Abrir mão do poder pátrio pode ser um gesto de amor
Maria José Rocha Lima
Depois de 25 anos, nosso filho, Lucas Vicente Rocha Lima de Lucena, realizou um encontro antológico com a sua mãe biológica, Sônia, e com as duas irmãs Camila e Desirée, no Santuário de Nosso Senhor do Bonfim, em Salvador, Bahia, onde vivi a infância e a adolescência.
Nada na história da gente acontece por acaso: a ermida foi erguida em 1669, em Setúbal, Portugal, e primeiramente era conhecida como “Anjo da Guarda”, mas depois passou a ser chamada de “Igreja do Senhor do Bonfim”. E a imagem do Nosso Senhor do Bonfim foi trazida em razão de uma promessa feita pelo capitão de mar e guerra da Marinha portuguesa Theodózio Rodrigues de Faria, que, durante forte tempestade, prometeu que se sobrevivesse traria para o Brasil a imagem de sua devoção.
O lugar é emblemático, por todas estas razões e por razões pessoais: eu vivi a infância e parte da adolescência morando na Colina Sagrada, Adro do Bonfim, sempre acompanhada dos queridos amigos Fátima Pimentel, Teresinha e Joãozinho Medina, a quem visitei. Teresinha e Joãozinho são filhos de Seu João Medina, que foi Ministro da Eucaristia da Igreja do Bonfim, e Dona Helena Medina, devotos de imensos corações.
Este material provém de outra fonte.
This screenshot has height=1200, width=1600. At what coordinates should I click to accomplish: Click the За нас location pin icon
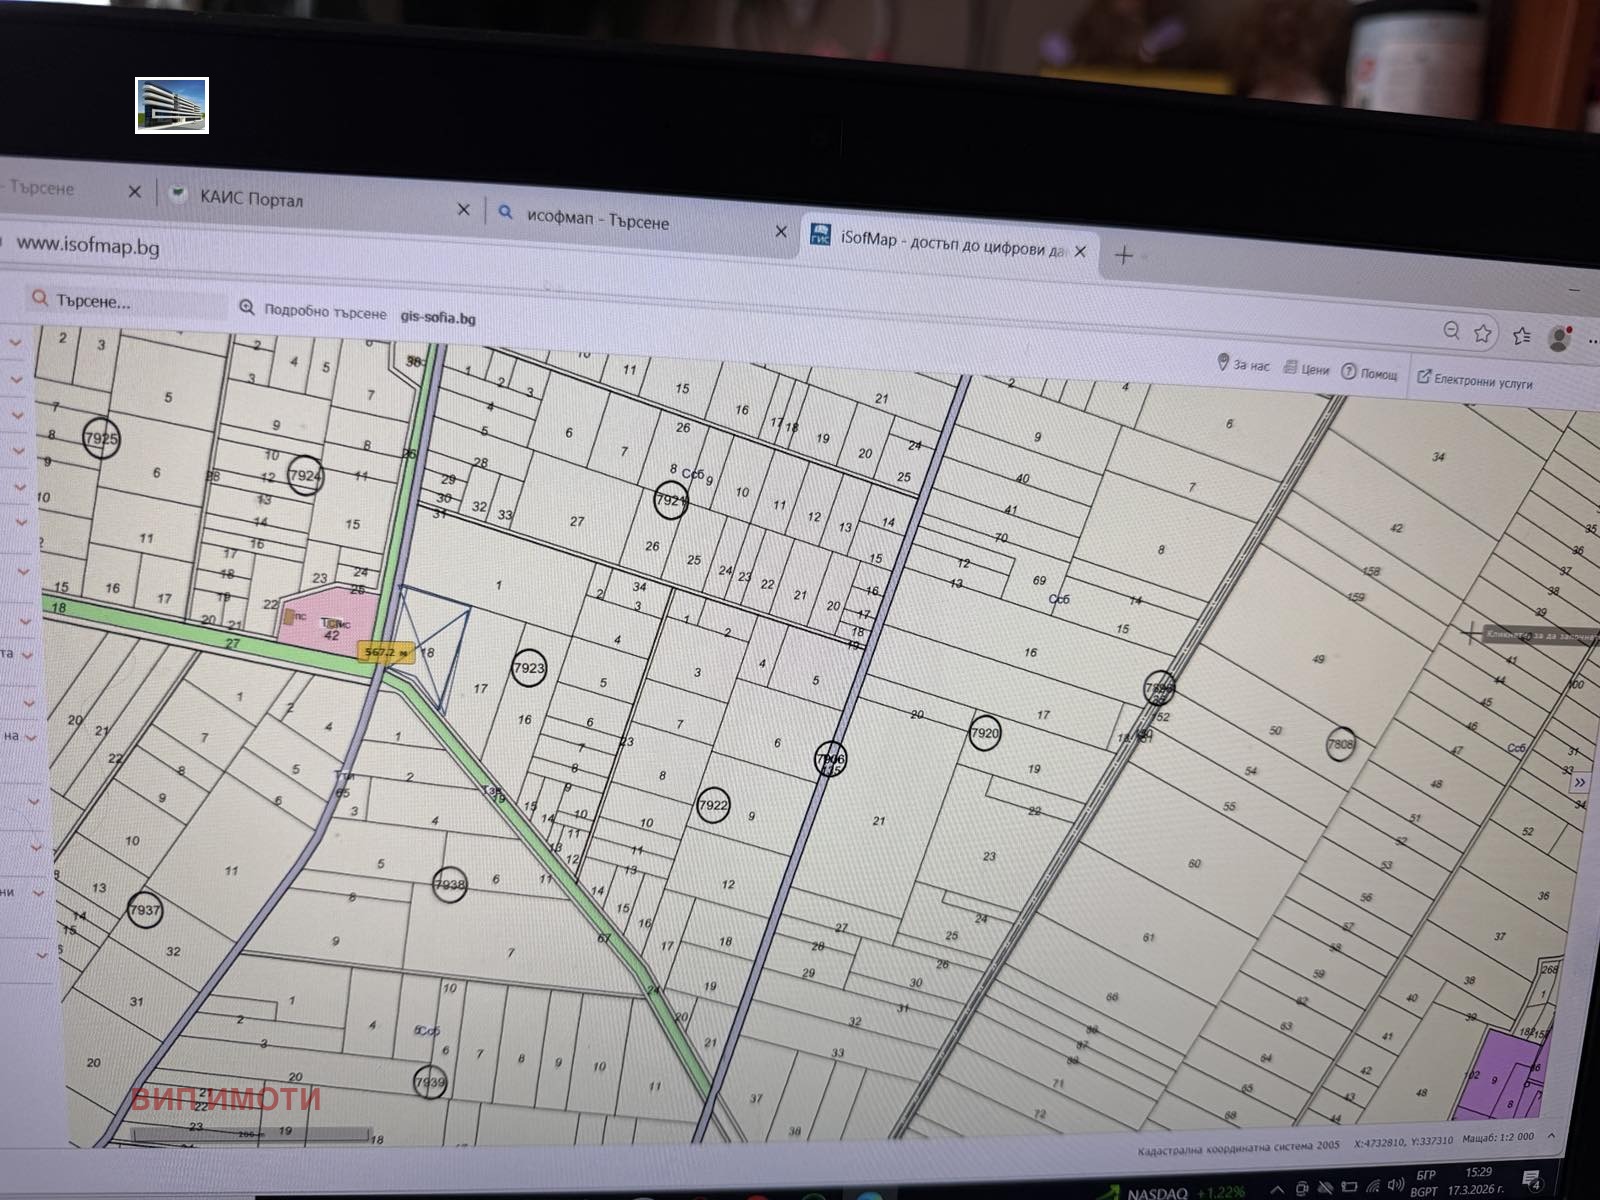[x=1222, y=362]
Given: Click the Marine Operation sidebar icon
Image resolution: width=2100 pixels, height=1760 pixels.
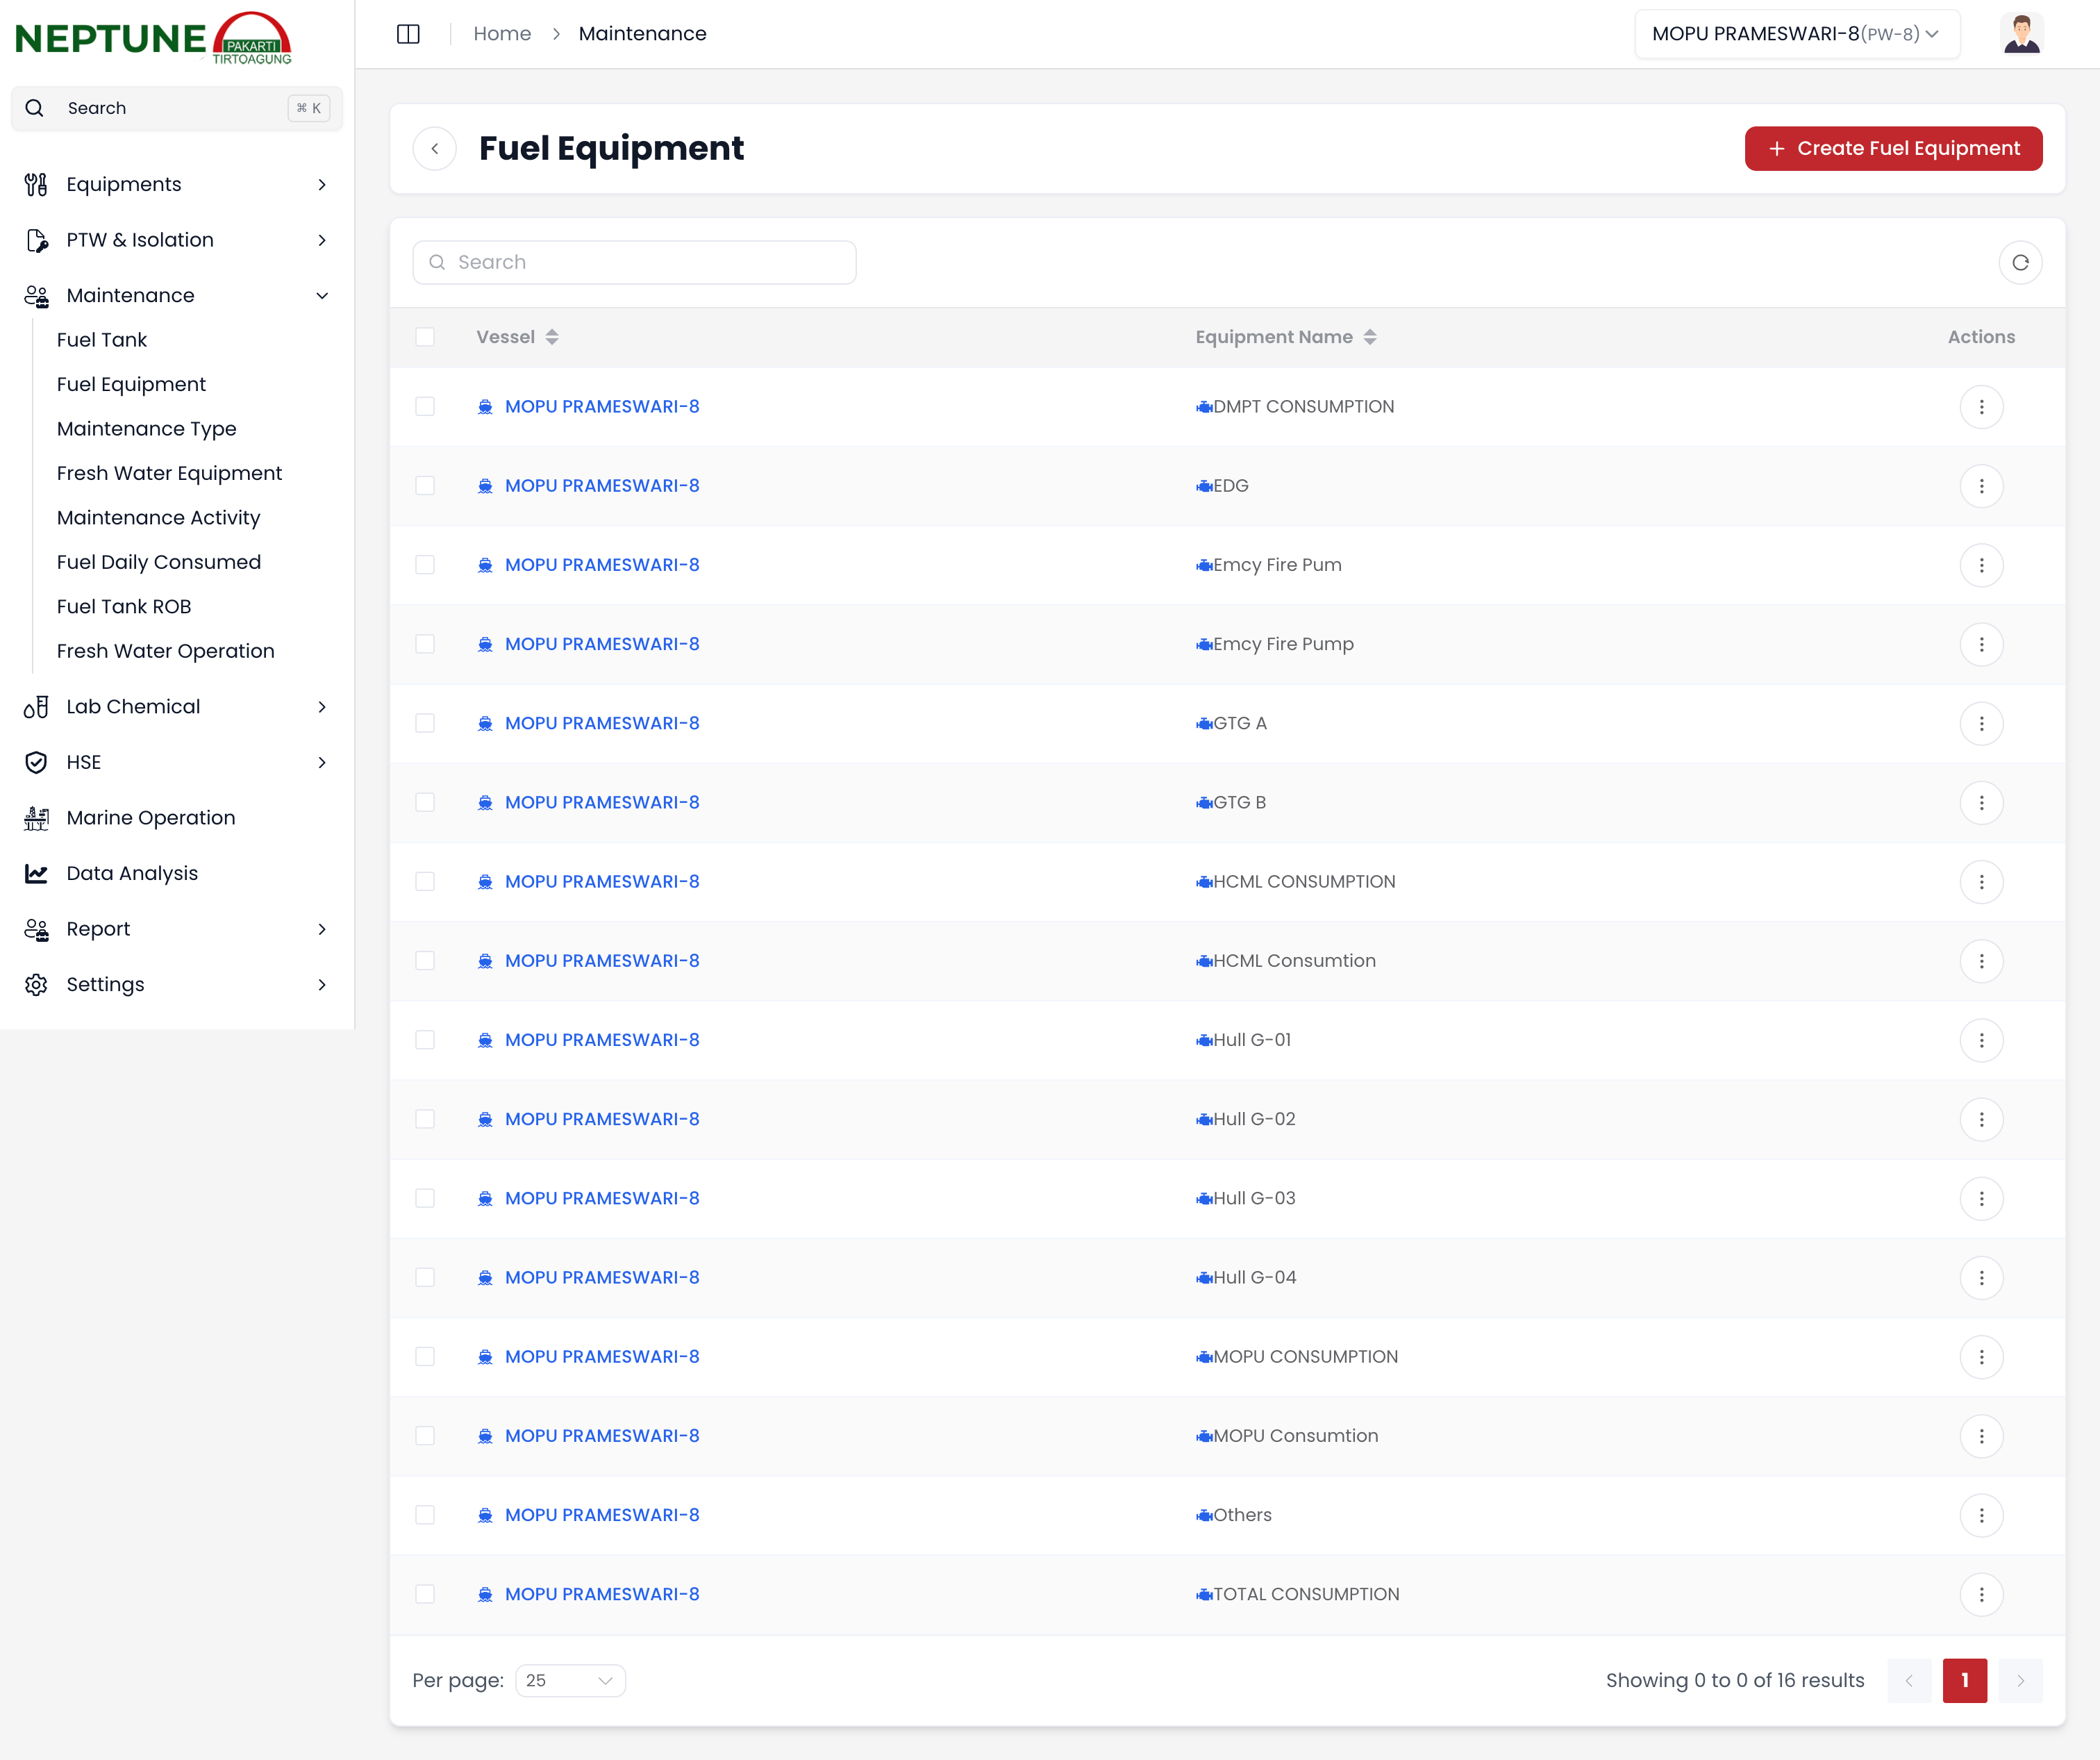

O encontro reuniu pessoas e relatos eloquentes de pessoas importantes nas nossas histórias política e de vida, como a amiga irmã Maria José Lins, professora da Universidade do Estado da Bahia –UNEB – e terapeuta de família, que acompanhou tudo a distância e se impressionou com a recepção e reprocidades da mãe biológica e irmãs de Lucas. Para Lins, “era como se o lugar dele no coração daquela família tivesse permanecido preservado, quase intacto”. Ele é o único filho homem de Sônia e de Edivaldo, que morreu antes dele nascer. As irmãs conviveram com ele por um ano, eram bem maiores e cuidavam dele com muito carinho, uma vez que o pai morrera e a mãe estava incapacitada.
Assim, o reencontro revelou que abrir mão do poder pátrio pode ser um gesto de amor e a adoção um gesto de amor incondicional de quem deseja se tornar um pai e uma mãe de uma criança.
Os padrinhos de Lucas, que foram seus anjos da guarda, antes da adoção, Vladimir Organauskas e Zenaide do Nascimento, lembraram que Sônia, ao abrir mão do poder pátrio para nós, não cansava de repetir “eu quero que meu filho seja um homem de bem”. E Miguel Lucena, seu pai, lembrou que ao assinar o documento na presença do Juiz da Vara da Infância, Salomão Resedá, Sônia vaticinou: “Vai ser adotado por pessoas de bem, vai ser um príncipe e vai dormir em berço de ouro e travesseiro de penas de ganso”.
*Maria José Rocha Lima é mestre e doutoranda em educação. Foi deputada de 1991 a 1999. Presidente da Casa da Educação Anísio Teixeira. Psicanalista e dirigente da ABEPP. Membro da Organização Internacional Clube Soroptimista Internacional Brasília Sudoeste.